Le processus de création
La capacité à s’habiter a des effets immédiats, en termes de présence et d’évidences à vivre. Plus on est en contact avec soi, mieux on affine sa perception, son écoute, son regard, plus émerge un mouvement non plus en réaction mais dans la continuation de l’élan créatif. Plus il devient possible de résonner avec les univers alentour, les autres installateurs d’idées, les autres niveaux de réalisation.
Plus nous sommes attentifs, plus nous sommes présents, lucides et libres - libres de choisir, de décider, d’être en vie, de dire oui, de dire non, de s’engager et surtout d’être présent à notre propre monde. Si chacun tend de manière intuitive à faire ce qu’il aime, il créera de la cohérence et de l’harmonie.
S’éprouver, ressentir, est notre enracinement, et demande à toujours revenir à la simplicité et à l’organique. C’est de cette origine que la vie s’exprime, que nous nous habitons et sommes dans le monde.
L’œuvre
Il y a une différence entre le fait de proposer du bonheur à consommer et celui d’être au centre de sa propre expérience du bonheur. Le choix de la création d’un moment heureux est un acte de création, de coopération, puis de réalisation d’abord individuelle, pouvant glisser, pourquoi pas, vers une œuvre d’art collective.

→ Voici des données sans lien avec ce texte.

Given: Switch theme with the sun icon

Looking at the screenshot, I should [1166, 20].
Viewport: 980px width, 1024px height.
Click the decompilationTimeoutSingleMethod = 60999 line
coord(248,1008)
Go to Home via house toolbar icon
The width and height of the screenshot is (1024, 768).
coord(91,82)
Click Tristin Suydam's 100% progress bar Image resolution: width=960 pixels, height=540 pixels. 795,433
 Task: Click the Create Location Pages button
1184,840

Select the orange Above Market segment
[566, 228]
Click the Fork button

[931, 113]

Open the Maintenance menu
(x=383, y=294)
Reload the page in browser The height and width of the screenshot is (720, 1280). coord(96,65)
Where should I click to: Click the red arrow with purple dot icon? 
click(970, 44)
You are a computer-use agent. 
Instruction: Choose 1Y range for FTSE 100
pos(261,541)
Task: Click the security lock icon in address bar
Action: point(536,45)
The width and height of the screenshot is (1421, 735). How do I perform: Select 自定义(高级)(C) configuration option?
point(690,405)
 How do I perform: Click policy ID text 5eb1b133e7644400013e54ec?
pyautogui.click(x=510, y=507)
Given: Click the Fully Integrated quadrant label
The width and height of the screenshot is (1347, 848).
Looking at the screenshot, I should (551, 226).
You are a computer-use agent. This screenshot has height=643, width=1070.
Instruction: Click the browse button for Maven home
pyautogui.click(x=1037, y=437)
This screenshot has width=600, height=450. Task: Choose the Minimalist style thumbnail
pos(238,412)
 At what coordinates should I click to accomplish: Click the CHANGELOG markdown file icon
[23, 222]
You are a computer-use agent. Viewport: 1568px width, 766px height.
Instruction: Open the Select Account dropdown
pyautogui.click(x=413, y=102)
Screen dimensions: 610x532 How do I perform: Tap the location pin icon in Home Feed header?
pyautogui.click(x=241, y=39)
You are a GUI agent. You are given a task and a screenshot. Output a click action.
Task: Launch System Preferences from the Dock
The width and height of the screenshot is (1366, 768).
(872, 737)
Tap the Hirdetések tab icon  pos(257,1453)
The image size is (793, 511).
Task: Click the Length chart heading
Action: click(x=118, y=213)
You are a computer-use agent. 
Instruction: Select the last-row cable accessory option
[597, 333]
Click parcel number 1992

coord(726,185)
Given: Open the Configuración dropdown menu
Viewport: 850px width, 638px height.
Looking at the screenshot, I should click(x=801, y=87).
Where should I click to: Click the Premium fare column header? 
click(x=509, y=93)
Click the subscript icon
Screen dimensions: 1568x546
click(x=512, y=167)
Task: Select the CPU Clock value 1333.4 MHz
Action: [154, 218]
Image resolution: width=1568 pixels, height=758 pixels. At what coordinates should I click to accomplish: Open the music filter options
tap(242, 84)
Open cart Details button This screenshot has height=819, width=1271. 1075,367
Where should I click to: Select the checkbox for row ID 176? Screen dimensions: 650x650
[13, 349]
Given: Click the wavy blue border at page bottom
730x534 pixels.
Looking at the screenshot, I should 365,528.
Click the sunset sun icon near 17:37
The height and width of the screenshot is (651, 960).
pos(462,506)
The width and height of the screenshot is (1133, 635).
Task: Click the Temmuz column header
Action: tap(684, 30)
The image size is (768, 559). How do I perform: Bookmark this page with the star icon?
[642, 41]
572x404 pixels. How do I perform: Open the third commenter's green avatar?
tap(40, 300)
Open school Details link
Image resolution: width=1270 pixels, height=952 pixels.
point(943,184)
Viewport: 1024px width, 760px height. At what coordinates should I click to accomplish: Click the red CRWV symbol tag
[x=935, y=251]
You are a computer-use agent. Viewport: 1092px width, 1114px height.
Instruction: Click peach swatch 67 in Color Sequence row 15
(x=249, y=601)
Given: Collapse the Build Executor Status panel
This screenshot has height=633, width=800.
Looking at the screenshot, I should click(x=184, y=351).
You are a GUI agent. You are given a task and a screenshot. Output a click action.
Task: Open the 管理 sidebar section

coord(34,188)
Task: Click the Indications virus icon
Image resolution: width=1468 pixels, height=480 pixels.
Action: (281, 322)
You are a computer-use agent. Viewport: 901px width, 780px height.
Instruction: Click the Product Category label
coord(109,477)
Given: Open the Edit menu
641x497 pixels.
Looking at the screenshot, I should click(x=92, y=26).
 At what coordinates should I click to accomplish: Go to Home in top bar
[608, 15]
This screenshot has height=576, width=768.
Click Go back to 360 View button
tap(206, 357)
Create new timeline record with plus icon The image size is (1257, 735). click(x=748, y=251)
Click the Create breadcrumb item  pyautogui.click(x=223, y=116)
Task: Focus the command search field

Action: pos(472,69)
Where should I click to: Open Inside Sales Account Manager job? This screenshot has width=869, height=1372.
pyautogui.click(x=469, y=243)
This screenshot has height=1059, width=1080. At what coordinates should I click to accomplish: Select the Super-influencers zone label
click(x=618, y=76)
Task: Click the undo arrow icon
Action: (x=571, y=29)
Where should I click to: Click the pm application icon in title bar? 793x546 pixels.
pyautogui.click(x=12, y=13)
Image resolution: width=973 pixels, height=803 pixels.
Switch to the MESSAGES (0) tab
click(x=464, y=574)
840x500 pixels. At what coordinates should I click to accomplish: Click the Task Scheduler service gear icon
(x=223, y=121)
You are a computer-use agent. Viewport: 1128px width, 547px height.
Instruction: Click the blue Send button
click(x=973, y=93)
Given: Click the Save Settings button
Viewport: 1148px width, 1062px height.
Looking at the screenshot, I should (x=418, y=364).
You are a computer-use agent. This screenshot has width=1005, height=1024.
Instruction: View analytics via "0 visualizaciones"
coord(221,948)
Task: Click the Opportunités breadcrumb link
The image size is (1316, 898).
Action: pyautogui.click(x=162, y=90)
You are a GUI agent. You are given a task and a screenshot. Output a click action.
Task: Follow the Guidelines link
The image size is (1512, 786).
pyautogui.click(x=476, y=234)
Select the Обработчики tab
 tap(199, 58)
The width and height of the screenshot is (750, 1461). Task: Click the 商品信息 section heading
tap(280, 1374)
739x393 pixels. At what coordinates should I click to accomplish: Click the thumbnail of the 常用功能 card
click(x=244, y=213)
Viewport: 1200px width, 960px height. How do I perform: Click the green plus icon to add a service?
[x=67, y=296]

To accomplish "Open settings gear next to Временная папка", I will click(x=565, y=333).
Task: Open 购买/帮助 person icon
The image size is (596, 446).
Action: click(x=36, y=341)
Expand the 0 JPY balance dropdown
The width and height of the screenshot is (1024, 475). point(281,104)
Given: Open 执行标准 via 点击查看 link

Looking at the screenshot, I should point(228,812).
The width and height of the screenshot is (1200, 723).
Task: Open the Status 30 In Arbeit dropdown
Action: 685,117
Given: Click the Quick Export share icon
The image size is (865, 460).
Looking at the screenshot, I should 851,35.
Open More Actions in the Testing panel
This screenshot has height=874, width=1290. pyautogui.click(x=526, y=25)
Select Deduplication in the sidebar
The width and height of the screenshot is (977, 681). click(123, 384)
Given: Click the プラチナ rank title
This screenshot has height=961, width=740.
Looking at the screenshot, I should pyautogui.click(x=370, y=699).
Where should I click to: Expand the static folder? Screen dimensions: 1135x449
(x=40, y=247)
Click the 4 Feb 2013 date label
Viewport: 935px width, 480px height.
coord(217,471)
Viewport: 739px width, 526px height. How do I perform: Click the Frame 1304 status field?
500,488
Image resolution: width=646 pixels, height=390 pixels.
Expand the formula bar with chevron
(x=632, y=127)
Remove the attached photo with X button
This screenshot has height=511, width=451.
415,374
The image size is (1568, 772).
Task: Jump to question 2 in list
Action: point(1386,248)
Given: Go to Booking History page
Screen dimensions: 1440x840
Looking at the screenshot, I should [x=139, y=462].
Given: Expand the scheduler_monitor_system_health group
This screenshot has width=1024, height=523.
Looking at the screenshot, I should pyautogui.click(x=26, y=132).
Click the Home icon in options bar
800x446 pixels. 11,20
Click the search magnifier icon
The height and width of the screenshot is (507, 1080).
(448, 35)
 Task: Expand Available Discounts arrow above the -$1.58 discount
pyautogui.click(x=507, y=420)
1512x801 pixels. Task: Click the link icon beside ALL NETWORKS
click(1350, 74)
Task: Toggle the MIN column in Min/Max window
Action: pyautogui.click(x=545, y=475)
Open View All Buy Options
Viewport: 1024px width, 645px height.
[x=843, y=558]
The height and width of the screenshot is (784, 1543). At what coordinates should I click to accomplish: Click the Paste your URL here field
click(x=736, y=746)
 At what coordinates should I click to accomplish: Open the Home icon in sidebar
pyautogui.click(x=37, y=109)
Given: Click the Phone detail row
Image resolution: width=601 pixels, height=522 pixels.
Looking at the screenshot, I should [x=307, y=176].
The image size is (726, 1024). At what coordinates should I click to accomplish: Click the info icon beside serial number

Le bénéfice de la crise financière actuelle est de nous montrer que le capital d’attention est bien plus utile que le capital financier, car il est peut-être la condition de notre véritable liberté intérieure !
La réalité dans laquelle nous vivons possède une sorte de « code-source » à partir duquel il est possible de vivre libre et en paix. Nous pouvons retrouver le code-source de cette réalité en développant plus de présence
Quel changement du regard apporte-t-il ?
Quelles sont les sculptures intérieures inachevées qui nous prennent encore de l’attention ? A partir d’un thème comme l’avenir, le couple, l’amour, le souci professionnel, quelles sont les émotions que l’on y associe et l’étiquetage de croyances que l’on y projette ?
Voir les œuvres de sa plastique interne permet de mieux habiter le lieu à partir duquel on vit, de réduire le besoin de faire ou d’avoir, en se plaçant plus dans une continuation d’exister. Il devient alors possible de tendre, dans la justesse de son être, vers une forme de réalisation profondément personnelle.